» EXERCISE AIM: Pick up the Hadoop Connection Manager guide after its last sentence and keep writing it.

» TEXT SHOWN:
::::

Hadoop Connection Manager

APPLIES TO: yesSQL Server, including on Linux yesAzure SQL Database yesAzure SQL Data Warehouse noParallel Data Warehouse

The Hadoop Connection Manager enables a SQL Server Integration Services (SSIS) package to connect to a Hadoop cluster, by using the values you specify for the properties.

Configure the Hadoop Connection Manager

  1. In the Add SSIS Connection Manager dialog box, select Hadoop > Add. The Hadoop Connection Manager Editor dialog box opens.

  2. To configure related Hadoop cluster information, choose the WebHCat or WebHDFS tab in the left pane.

  3. If you enable the WebHCat option to invoke a Hive or Pig job on Hadoop, do the following:

    1. For WebHCat Host, enter the server that hosts the WebHCat service.

    2. For WebHCat Port, enter the port of the WebHCat service, which by default is 50111.

    3. Select the Authentication method for accessing the WebHCat service. The available values are Basic and Kerberos.

      Screenshot of Hadoop Connection Manager Editor with basic authentication

      Screenshot of Hadoop Connection Manager Editor with Kerberos authentication

    4. For WebHCat User, enter the User authorized to access WebHCat.

    5. If you select Kerberos authentication, enter the user's Password and Domain.

  4. If you enable the WebHDFS option to copy data from or to HDFS, do the following:

    1. For WebHDFS Host, enter the server that hosts the WebHDFS service.

    2. For WebHDFS Port, enter the port of the WebHDFS service, which by default is 50070.

    3. Select the Authentication method for accessing the WebHDFS service. The available values are Basic and Kerberos.

    4. For WebHDFS User, enter the user authorized to access HDFS.

    5. If you select Kerberos authentication, enter the user's Password and Domain.

  5. Select Test Connection. (Only the connection that you enabled is tested.)

  6. Select OK to close the dialog box.

Connect with Kerberos authentication

There are two options to set up the on-premises environment so you can use Kerberos authentication with the Hadoop Connection Manager. You can choose the option that better fits your circumstances.

Option 1: Join the SSIS computer to the Kerberos realm

Requirements:

  • The gateway computer needs to join the Kerberos realm, and can't join any Windows domain.

How to configure:

On the SSIS computer:

  1. Run the Ksetup utility to configure the Kerberos Key Distribution Center (KDC) server and realm.

::::

(Entries on locating words and elements)
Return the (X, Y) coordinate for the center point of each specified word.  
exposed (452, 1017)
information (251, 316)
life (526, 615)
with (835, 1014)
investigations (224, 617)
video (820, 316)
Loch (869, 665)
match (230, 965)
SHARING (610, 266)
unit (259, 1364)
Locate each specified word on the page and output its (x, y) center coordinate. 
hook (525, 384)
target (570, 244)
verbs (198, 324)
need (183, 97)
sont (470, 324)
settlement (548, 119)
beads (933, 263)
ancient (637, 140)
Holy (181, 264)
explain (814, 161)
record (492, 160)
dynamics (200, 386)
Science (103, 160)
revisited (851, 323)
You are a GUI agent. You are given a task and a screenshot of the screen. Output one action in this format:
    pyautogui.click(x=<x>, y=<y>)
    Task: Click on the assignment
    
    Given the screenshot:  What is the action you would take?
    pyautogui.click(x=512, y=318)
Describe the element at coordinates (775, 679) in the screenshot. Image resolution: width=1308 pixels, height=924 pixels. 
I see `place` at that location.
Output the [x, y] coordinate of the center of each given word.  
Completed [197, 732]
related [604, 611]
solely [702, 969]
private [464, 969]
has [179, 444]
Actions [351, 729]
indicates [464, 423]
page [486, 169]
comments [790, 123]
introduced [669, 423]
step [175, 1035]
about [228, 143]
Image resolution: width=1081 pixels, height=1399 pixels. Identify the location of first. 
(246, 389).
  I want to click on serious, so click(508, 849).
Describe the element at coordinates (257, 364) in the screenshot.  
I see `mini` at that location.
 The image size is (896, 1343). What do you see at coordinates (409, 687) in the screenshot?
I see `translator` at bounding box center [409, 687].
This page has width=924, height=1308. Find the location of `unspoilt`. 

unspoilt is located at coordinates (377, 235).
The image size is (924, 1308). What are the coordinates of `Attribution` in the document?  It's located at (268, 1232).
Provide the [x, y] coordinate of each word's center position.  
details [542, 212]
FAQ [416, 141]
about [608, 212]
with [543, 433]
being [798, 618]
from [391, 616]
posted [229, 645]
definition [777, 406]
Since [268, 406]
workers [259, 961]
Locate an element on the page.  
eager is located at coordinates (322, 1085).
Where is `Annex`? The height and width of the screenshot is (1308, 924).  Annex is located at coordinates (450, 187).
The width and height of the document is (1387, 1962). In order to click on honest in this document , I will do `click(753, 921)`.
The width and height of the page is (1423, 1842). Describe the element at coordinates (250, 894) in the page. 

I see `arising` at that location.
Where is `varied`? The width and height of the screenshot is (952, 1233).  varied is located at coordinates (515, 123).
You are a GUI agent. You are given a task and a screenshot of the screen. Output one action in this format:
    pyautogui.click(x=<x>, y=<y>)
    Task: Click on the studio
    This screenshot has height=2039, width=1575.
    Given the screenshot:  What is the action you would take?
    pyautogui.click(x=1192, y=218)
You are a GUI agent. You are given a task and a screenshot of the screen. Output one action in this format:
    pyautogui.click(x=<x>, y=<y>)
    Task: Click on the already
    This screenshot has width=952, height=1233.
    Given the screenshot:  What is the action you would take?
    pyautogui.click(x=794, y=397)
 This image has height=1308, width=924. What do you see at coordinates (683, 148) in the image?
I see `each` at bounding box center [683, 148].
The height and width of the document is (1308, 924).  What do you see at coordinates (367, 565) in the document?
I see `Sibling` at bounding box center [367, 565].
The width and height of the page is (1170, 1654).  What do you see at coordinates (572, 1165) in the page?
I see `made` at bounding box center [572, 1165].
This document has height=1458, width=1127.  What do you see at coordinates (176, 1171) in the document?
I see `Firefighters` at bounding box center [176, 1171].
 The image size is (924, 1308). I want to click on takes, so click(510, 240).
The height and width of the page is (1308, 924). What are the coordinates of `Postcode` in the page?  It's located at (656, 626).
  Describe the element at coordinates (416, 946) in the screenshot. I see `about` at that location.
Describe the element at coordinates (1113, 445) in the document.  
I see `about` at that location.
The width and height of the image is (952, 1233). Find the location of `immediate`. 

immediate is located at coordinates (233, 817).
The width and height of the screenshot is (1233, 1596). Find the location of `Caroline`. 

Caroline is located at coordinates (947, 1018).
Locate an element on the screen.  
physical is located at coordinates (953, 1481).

::::

» ANSWER TO THE TASK:
    The computer must be configured as a member of a workgroup, because a Kerberos realm is different from a Windows domain. Set the Kerberos realm and add a KDC server, as shown in the following example. Replace REALM.COM with your own respective realm, as needed.

    C:> Ksetup /setdomain REALM.COM`
    C:> Ksetup /addkdc REALM.COM <your_kdc_server_address>
    

    After running these commands, restart the computer.

  2. Verify the configuration with Ksetup command. The output should look like the following sample:

    C:> Ksetup
    default realm = REALM.COM (external)
    REALM.com:
        kdc = <your_kdc_server_address>
    

Option 2: Enable mutual trust between the Windows domain and the Kerberos realm

Requirements:

  • The gateway computer must join a Windows domain.
  • You need permission to update the domain controller's settings.

How to configure:

Note

Replace REALM.COM and AD.COM in the following tutorial with your own respective realm and domain controller, as needed.

On the KDC server:

  1. Edit the KDC configuration in the krb5.conf file. Allow KDC to trust the Windows domain by referring to the following configuration template. By default, the configuration is located at /etc/krb5.conf.

    [logging]
    default = FILE:/var/log/krb5libs.log
    kdc = FILE:/var/log/krb5kdc.log
    admin_server = FILE:/var/log/kadmind.log
    
    [libdefaults]
    default_realm = REALM.COM
    dns_lookup_realm = false
    dns_lookup_kdc = false
    ticket_lifetime = 24h
    renew_lifetime = 7d
    forwardable = true
    
    [realms]
    REALM.COM = {
        kdc = node.REALM.COM
        admin_server = node.REALM.COM
        }
    AD.COM = {
        kdc = windc.ad.com
        admin_server = windc.ad.com
        }
    
    [domain_realm]
    .REALM.COM = REALM.COM
    REALM.COM = REALM.COM
    .ad.com = AD.COM
    ad.com = AD.COM
    
    [capaths]
    AD.COM = {
        REALM.COM = .
        }
    

    Restart the KDC service after configuration.

  2. Prepare a principal named **krbtgt/REALM.COM@AD.COM** on the KDC server. Use the following command:

    Kadmin> addprinc krbtgt/REALM.COM@AD.COM

  3. In the hadoop.security.auth_to_local HDFS service configuration file, add RULE:[1:$1@$0](.*@AD.COM)s/@.*//.

On the domain controller:

  1. Run the following Ksetup commands to add a realm entry:

    C:> Ksetup /addkdc REALM.COM <your_kdc_server_address>
    C:> ksetup /addhosttorealmmap HDFS-service-FQDN REALM.COM
    
  2. Establish trust from the Windows domain to the Kerberos realm. In the following example, [password] is the password for the principal **krbtgt/REALM.COM@AD.COM**.

    C:> netdom trust REALM.COM /Domain: AD.COM /add /realm /password:[password]

  3. Select an encryption algorithm to use with Kerberos.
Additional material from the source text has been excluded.